**AIM OF THE EXERCISE:**
Return every line of the listing below unchanged, character for character.

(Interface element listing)
========
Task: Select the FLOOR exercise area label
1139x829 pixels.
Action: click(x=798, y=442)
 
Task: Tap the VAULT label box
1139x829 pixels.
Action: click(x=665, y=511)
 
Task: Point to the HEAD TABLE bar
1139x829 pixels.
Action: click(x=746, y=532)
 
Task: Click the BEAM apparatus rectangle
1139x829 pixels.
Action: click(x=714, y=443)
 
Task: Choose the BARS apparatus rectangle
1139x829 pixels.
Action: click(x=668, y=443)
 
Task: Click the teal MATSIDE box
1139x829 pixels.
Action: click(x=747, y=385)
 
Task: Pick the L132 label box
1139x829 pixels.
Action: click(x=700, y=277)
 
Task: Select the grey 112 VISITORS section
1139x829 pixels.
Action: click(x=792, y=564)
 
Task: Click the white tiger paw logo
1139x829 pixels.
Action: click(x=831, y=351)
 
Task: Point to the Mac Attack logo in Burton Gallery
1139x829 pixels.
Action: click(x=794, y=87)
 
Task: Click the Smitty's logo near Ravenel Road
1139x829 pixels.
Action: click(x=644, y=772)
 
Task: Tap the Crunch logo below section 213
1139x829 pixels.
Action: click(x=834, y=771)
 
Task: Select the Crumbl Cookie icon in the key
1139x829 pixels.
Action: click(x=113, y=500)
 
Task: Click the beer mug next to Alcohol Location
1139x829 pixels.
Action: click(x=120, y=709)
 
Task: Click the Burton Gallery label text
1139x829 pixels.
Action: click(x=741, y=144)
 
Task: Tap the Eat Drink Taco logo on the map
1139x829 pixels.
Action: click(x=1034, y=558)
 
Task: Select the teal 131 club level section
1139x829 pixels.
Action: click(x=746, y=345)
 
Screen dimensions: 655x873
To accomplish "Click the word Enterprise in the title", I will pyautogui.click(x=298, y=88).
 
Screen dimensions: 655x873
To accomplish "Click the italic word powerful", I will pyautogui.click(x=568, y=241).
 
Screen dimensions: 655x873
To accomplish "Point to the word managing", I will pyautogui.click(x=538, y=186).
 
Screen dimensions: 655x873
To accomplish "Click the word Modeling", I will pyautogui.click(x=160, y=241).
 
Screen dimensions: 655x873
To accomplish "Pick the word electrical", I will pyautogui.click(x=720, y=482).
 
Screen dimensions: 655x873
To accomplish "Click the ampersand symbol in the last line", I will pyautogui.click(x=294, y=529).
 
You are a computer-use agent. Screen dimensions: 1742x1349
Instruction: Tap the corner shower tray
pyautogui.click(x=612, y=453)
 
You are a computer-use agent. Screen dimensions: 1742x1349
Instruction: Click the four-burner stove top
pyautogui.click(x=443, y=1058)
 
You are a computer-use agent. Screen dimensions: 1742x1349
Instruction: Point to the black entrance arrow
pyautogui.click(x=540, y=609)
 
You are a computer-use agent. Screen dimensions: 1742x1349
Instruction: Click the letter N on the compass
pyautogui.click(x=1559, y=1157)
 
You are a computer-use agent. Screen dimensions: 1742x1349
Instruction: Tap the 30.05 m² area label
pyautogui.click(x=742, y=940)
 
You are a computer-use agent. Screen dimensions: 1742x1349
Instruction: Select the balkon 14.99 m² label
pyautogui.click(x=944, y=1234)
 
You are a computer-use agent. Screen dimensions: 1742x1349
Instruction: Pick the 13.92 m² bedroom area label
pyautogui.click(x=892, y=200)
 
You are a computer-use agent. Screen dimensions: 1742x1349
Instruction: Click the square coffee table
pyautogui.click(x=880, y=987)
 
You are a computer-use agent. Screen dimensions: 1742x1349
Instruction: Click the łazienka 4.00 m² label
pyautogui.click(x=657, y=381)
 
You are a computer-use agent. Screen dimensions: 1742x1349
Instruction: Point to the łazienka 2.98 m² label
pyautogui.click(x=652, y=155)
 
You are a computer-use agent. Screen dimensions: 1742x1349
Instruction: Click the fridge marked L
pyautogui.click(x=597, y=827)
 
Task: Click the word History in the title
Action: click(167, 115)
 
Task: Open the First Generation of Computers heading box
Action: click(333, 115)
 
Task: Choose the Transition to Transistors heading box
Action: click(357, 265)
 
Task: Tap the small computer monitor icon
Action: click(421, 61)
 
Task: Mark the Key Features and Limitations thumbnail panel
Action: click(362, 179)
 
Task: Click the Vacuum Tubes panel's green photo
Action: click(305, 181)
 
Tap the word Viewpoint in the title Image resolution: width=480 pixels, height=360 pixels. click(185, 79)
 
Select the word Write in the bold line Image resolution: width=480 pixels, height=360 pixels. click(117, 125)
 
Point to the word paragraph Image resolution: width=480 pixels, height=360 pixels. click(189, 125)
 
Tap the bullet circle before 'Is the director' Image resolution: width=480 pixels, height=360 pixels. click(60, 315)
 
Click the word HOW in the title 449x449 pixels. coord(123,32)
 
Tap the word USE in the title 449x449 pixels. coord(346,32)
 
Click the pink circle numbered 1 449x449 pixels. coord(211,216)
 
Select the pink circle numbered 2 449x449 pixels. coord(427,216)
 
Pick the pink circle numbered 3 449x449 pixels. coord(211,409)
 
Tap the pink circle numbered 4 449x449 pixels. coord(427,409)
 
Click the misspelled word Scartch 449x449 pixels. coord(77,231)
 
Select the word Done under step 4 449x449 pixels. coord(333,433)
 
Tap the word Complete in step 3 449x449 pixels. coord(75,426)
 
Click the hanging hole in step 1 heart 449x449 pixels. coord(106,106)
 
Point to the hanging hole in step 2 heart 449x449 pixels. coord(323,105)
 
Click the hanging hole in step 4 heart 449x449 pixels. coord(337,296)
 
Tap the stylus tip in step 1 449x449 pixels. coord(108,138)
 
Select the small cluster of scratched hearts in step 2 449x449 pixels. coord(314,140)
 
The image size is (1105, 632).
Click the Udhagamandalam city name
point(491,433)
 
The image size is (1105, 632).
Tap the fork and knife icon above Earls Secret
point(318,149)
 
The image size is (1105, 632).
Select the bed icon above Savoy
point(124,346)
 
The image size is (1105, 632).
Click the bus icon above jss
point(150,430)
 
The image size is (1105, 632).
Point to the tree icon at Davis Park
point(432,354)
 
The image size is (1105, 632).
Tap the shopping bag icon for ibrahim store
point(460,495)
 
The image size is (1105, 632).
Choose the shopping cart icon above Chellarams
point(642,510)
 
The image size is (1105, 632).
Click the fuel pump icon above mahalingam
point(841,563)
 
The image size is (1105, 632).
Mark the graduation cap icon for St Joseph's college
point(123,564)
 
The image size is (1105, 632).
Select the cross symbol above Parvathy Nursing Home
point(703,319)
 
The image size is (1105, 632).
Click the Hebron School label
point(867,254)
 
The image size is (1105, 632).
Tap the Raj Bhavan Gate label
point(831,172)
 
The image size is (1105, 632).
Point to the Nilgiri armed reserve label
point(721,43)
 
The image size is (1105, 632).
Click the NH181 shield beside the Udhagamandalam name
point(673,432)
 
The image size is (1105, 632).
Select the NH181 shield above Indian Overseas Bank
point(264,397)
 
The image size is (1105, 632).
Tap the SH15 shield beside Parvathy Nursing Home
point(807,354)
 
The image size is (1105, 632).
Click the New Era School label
========
**EXPECTED ANSWER:**
Task: Select the FLOOR exercise area label
1139x829 pixels.
Action: click(x=798, y=442)
 
Task: Tap the VAULT label box
1139x829 pixels.
Action: click(x=665, y=511)
 
Task: Point to the HEAD TABLE bar
1139x829 pixels.
Action: click(x=746, y=532)
 
Task: Click the BEAM apparatus rectangle
1139x829 pixels.
Action: click(x=714, y=443)
 
Task: Choose the BARS apparatus rectangle
1139x829 pixels.
Action: click(x=668, y=443)
 
Task: Click the teal MATSIDE box
1139x829 pixels.
Action: click(x=747, y=385)
 
Task: Pick the L132 label box
1139x829 pixels.
Action: click(x=700, y=277)
 
Task: Select the grey 112 VISITORS section
1139x829 pixels.
Action: click(x=792, y=564)
 
Task: Click the white tiger paw logo
1139x829 pixels.
Action: click(x=831, y=351)
 
Task: Point to the Mac Attack logo in Burton Gallery
1139x829 pixels.
Action: click(x=794, y=87)
 
Task: Click the Smitty's logo near Ravenel Road
1139x829 pixels.
Action: click(x=644, y=772)
 
Task: Tap the Crunch logo below section 213
1139x829 pixels.
Action: click(x=834, y=771)
 
Task: Select the Crumbl Cookie icon in the key
1139x829 pixels.
Action: click(x=113, y=500)
 
Task: Click the beer mug next to Alcohol Location
1139x829 pixels.
Action: click(x=120, y=709)
 
Task: Click the Burton Gallery label text
1139x829 pixels.
Action: click(x=741, y=144)
 
Task: Tap the Eat Drink Taco logo on the map
1139x829 pixels.
Action: click(x=1034, y=558)
 
Task: Select the teal 131 club level section
1139x829 pixels.
Action: click(x=746, y=345)
 
Screen dimensions: 655x873
To accomplish "Click the word Enterprise in the title", I will pyautogui.click(x=298, y=88).
 
Screen dimensions: 655x873
To accomplish "Click the italic word powerful", I will pyautogui.click(x=568, y=241).
 
Screen dimensions: 655x873
To accomplish "Point to the word managing", I will pyautogui.click(x=538, y=186).
 
Screen dimensions: 655x873
To accomplish "Click the word Modeling", I will pyautogui.click(x=160, y=241).
 
Screen dimensions: 655x873
To accomplish "Pick the word electrical", I will pyautogui.click(x=720, y=482).
 
Screen dimensions: 655x873
To accomplish "Click the ampersand symbol in the last line", I will pyautogui.click(x=294, y=529).
 
You are a computer-use agent. Screen dimensions: 1742x1349
Instruction: Tap the corner shower tray
pyautogui.click(x=612, y=453)
 
You are a computer-use agent. Screen dimensions: 1742x1349
Instruction: Click the four-burner stove top
pyautogui.click(x=443, y=1058)
 
You are a computer-use agent. Screen dimensions: 1742x1349
Instruction: Point to the black entrance arrow
pyautogui.click(x=540, y=609)
 
You are a computer-use agent. Screen dimensions: 1742x1349
Instruction: Click the letter N on the compass
pyautogui.click(x=1559, y=1157)
 
You are a computer-use agent. Screen dimensions: 1742x1349
Instruction: Tap the 30.05 m² area label
pyautogui.click(x=742, y=940)
 
You are a computer-use agent. Screen dimensions: 1742x1349
Instruction: Select the balkon 14.99 m² label
pyautogui.click(x=944, y=1234)
 
You are a computer-use agent. Screen dimensions: 1742x1349
Instruction: Pick the 13.92 m² bedroom area label
pyautogui.click(x=892, y=200)
 
You are a computer-use agent. Screen dimensions: 1742x1349
Instruction: Click the square coffee table
pyautogui.click(x=880, y=987)
 
You are a computer-use agent. Screen dimensions: 1742x1349
Instruction: Click the łazienka 4.00 m² label
pyautogui.click(x=657, y=381)
 
You are a computer-use agent. Screen dimensions: 1742x1349
Instruction: Point to the łazienka 2.98 m² label
pyautogui.click(x=652, y=155)
 
You are a computer-use agent. Screen dimensions: 1742x1349
Instruction: Click the fridge marked L
pyautogui.click(x=597, y=827)
 
Task: Click the word History in the title
Action: click(167, 115)
 
Task: Open the First Generation of Computers heading box
Action: click(333, 115)
 
Task: Choose the Transition to Transistors heading box
Action: click(357, 265)
 
Task: Tap the small computer monitor icon
Action: click(421, 61)
 
Task: Mark the Key Features and Limitations thumbnail panel
Action: click(362, 179)
 
Task: Click the Vacuum Tubes panel's green photo
Action: click(305, 181)
 
Tap the word Viewpoint in the title Image resolution: width=480 pixels, height=360 pixels. click(185, 79)
 
Select the word Write in the bold line Image resolution: width=480 pixels, height=360 pixels. click(117, 125)
 
Point to the word paragraph Image resolution: width=480 pixels, height=360 pixels. click(189, 125)
 
Tap the bullet circle before 'Is the director' Image resolution: width=480 pixels, height=360 pixels. click(60, 315)
 
Click the word HOW in the title 449x449 pixels. coord(123,32)
 
Tap the word USE in the title 449x449 pixels. coord(346,32)
 
Click the pink circle numbered 1 449x449 pixels. coord(211,216)
 
Select the pink circle numbered 2 449x449 pixels. coord(427,216)
 
Pick the pink circle numbered 3 449x449 pixels. coord(211,409)
 
Tap the pink circle numbered 4 449x449 pixels. coord(427,409)
 
Click the misspelled word Scartch 449x449 pixels. coord(77,231)
 
Select the word Done under step 4 449x449 pixels. coord(333,433)
 
Tap the word Complete in step 3 449x449 pixels. coord(75,426)
 
Click the hanging hole in step 1 heart 449x449 pixels. coord(106,106)
 
Point to the hanging hole in step 2 heart 449x449 pixels. coord(323,105)
 
Click the hanging hole in step 4 heart 449x449 pixels. coord(337,296)
 
Tap the stylus tip in step 1 449x449 pixels. coord(108,138)
 
Select the small cluster of scratched hearts in step 2 449x449 pixels. coord(314,140)
 
The image size is (1105, 632).
Click the Udhagamandalam city name
point(491,433)
 
The image size is (1105, 632).
Tap the fork and knife icon above Earls Secret
point(318,149)
 
The image size is (1105, 632).
Select the bed icon above Savoy
point(124,346)
 
The image size is (1105, 632).
Click the bus icon above jss
point(150,430)
 
The image size is (1105, 632).
Point to the tree icon at Davis Park
point(432,354)
 
The image size is (1105, 632).
Tap the shopping bag icon for ibrahim store
point(460,495)
 
The image size is (1105, 632).
Choose the shopping cart icon above Chellarams
point(642,510)
 
The image size is (1105, 632).
Click the fuel pump icon above mahalingam
point(841,563)
 
The image size is (1105, 632).
Mark the graduation cap icon for St Joseph's college
point(123,564)
 
The image size is (1105, 632).
Select the cross symbol above Parvathy Nursing Home
point(703,319)
 
The image size is (1105, 632).
Click the Hebron School label
point(867,254)
 
The image size is (1105, 632).
Tap the Raj Bhavan Gate label
point(831,172)
 
The image size is (1105, 632).
Point to the Nilgiri armed reserve label
point(721,43)
 
The image size is (1105, 632).
Click the NH181 shield beside the Udhagamandalam name
point(673,432)
 
The image size is (1105, 632).
Select the NH181 shield above Indian Overseas Bank
point(264,397)
 
The image size is (1105, 632).
Tap the SH15 shield beside Parvathy Nursing Home
point(807,354)
 
The image size is (1105, 632).
Click the New Era School label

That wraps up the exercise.